***** Raw data

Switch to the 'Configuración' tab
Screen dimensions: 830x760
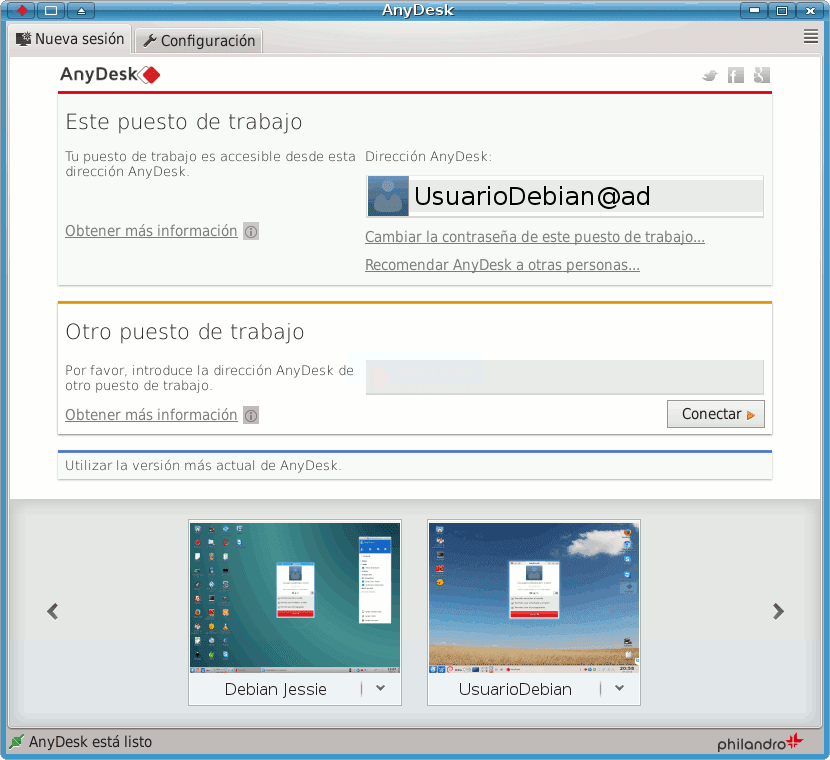coord(198,40)
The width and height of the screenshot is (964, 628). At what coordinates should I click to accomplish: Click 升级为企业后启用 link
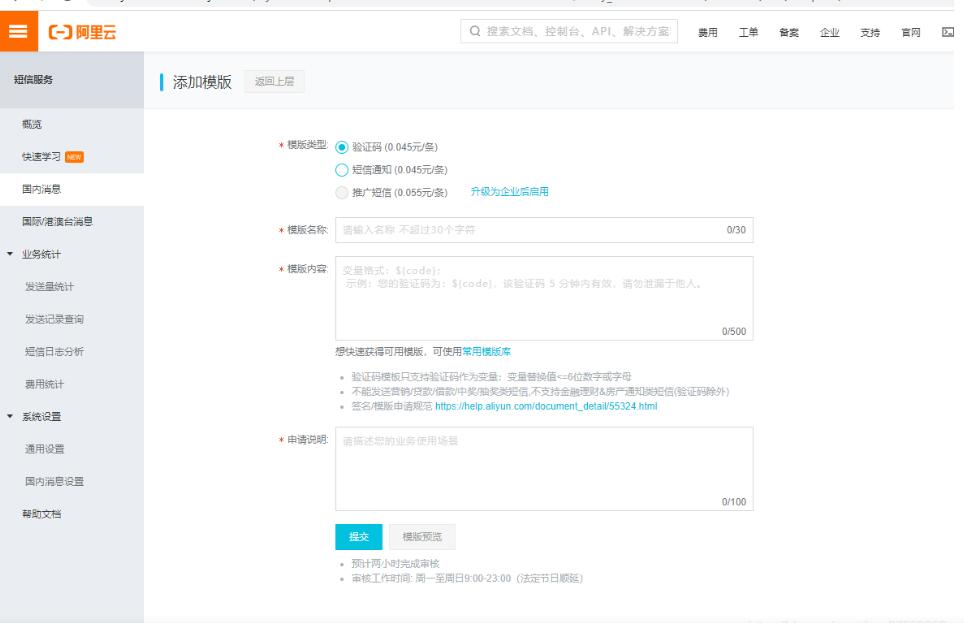pyautogui.click(x=509, y=192)
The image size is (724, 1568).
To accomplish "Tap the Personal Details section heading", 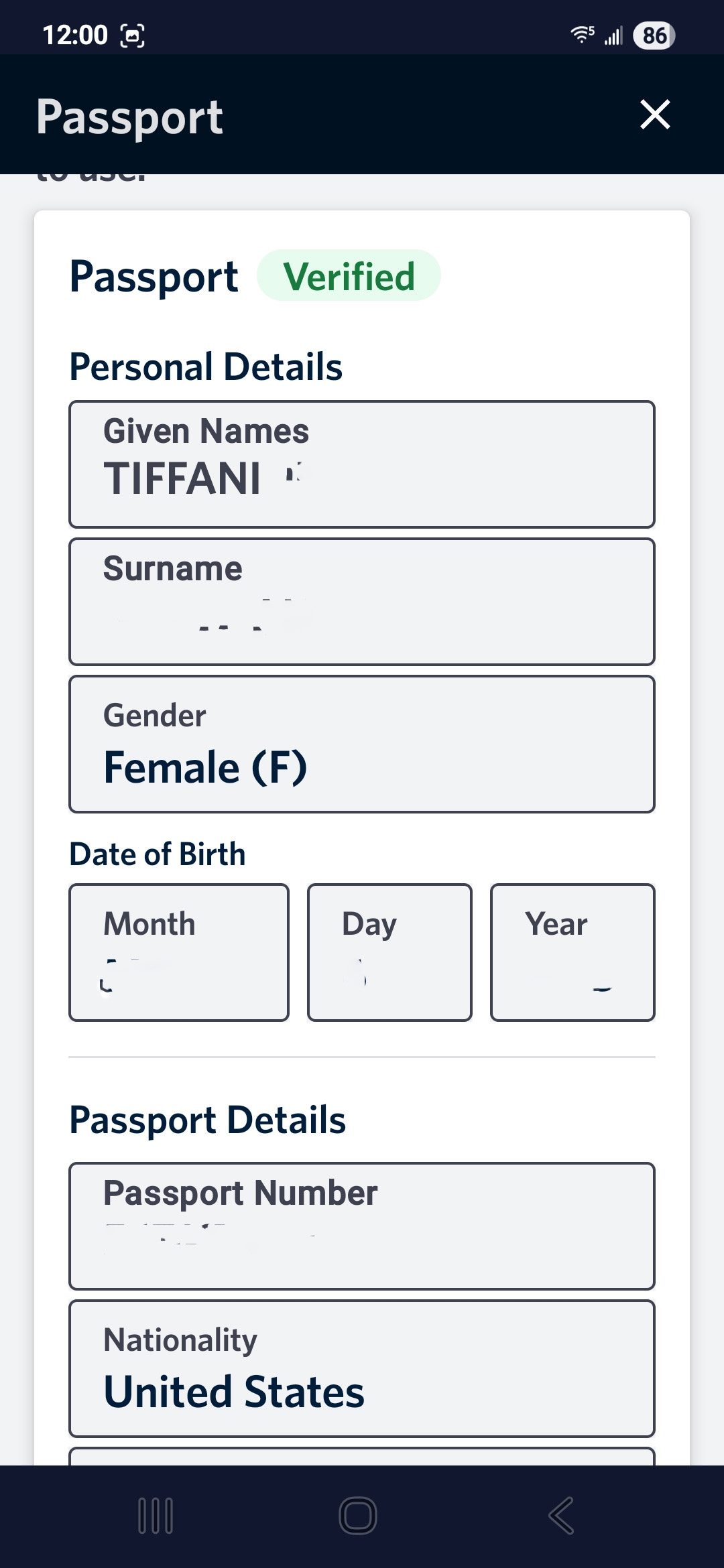I will pos(206,367).
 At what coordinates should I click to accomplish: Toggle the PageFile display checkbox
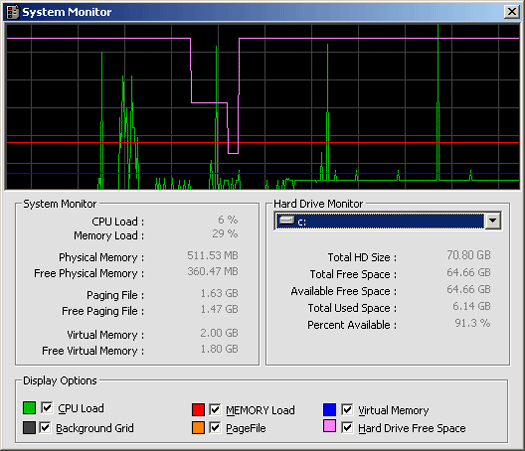pyautogui.click(x=215, y=428)
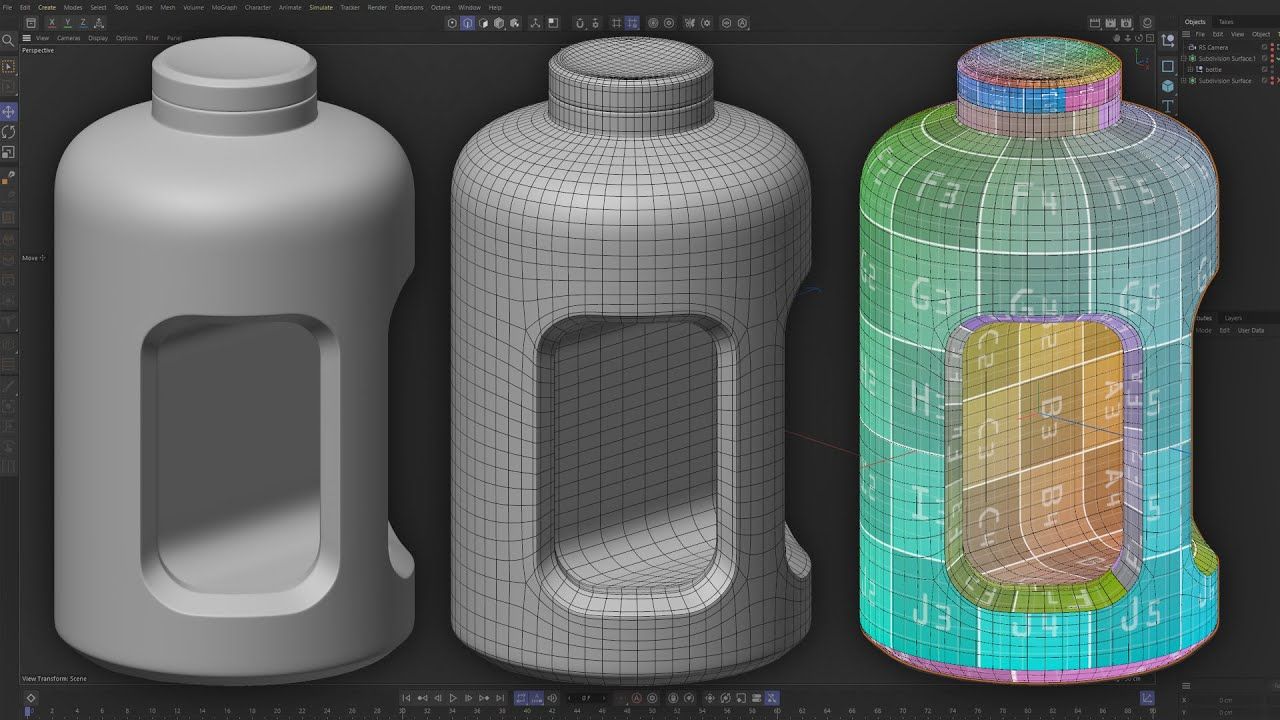The width and height of the screenshot is (1280, 720).
Task: Click frame 30 on the timeline ruler
Action: (x=404, y=712)
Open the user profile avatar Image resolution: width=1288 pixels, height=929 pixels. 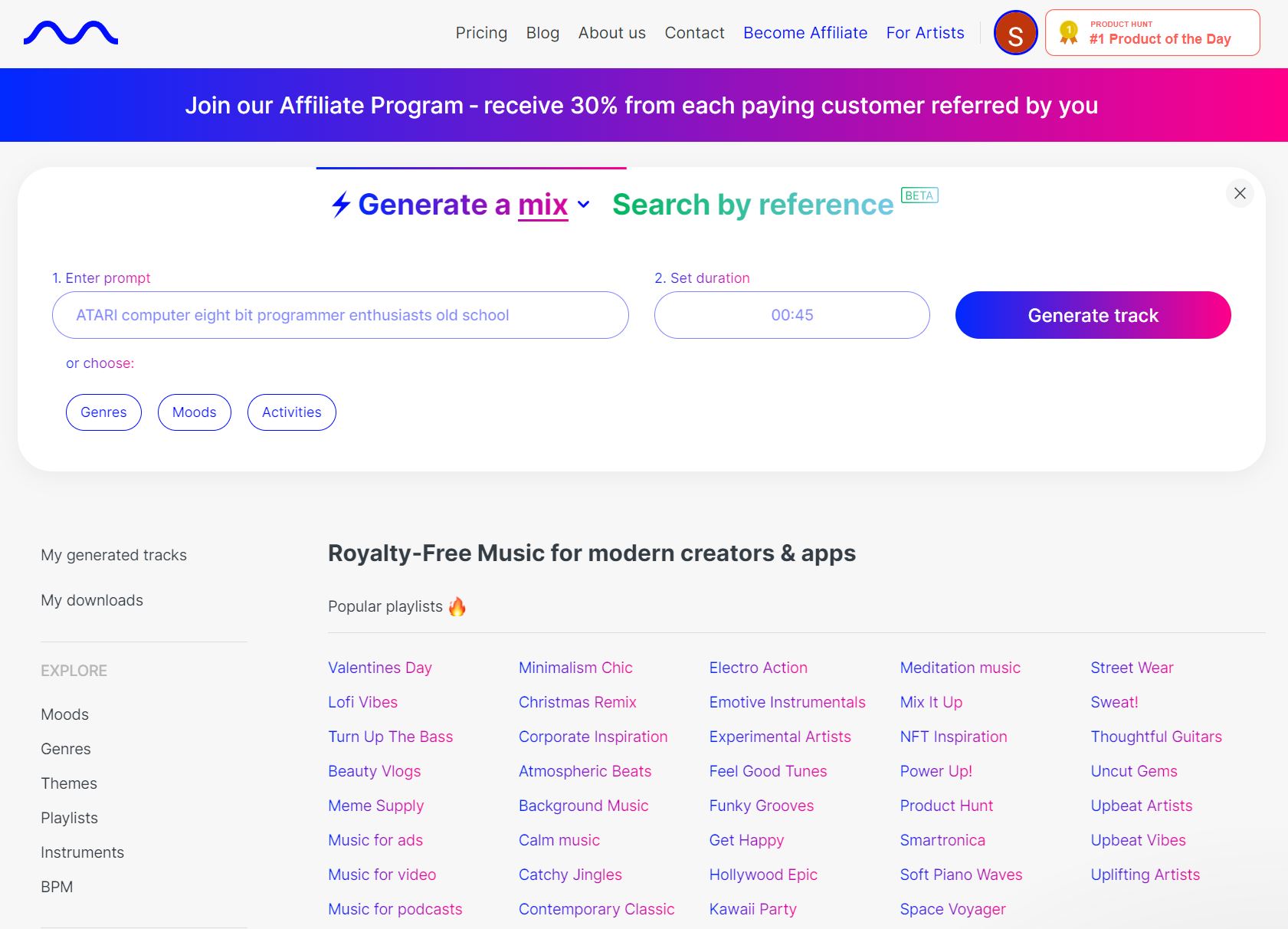click(x=1014, y=33)
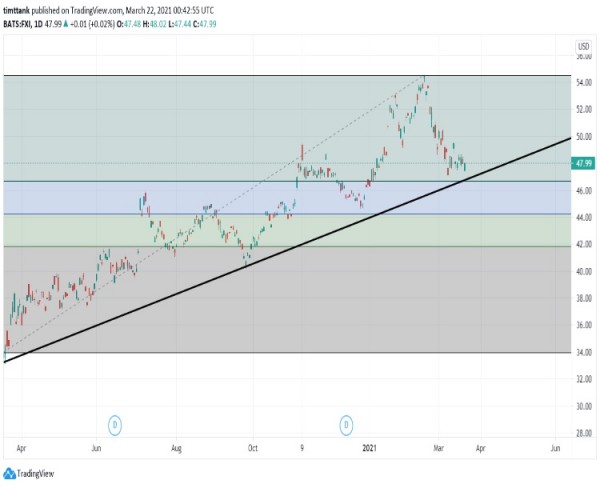Image resolution: width=600 pixels, height=488 pixels.
Task: Click the dividend D marker near June
Action: [x=115, y=425]
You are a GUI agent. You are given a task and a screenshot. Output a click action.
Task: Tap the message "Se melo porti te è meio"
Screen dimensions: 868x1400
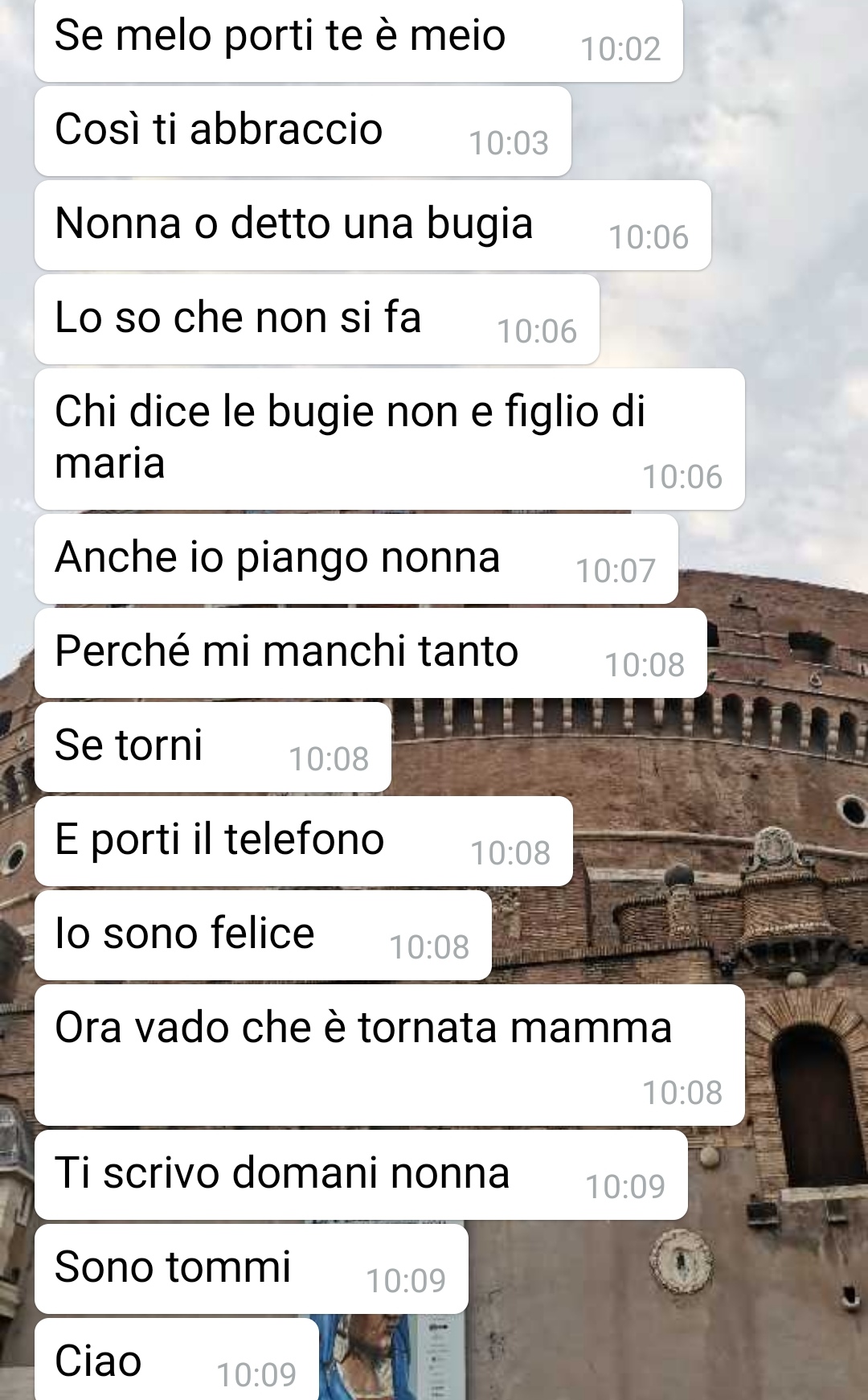click(358, 39)
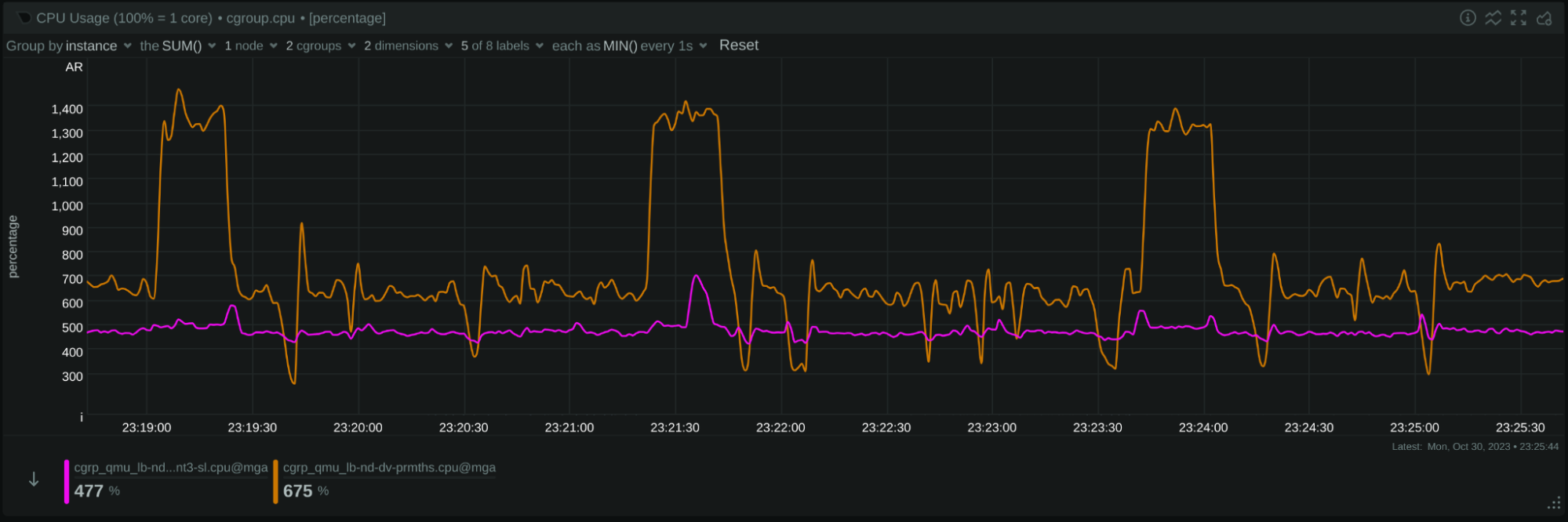The image size is (1568, 522).
Task: Open the chart information icon
Action: pos(1468,18)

**********

[Goal of the exercise]
What is needed is a verbatim copy of the lines running from the one with "Task: Tap the" through the last line of the listing above, excluding any pictures.

[Exercise output]
Task: Tap the message "Se melo porti te è meio"
Screen dimensions: 868x1400
click(358, 39)
The image size is (1568, 522).
Task: Open the chart information icon
Action: pos(1468,18)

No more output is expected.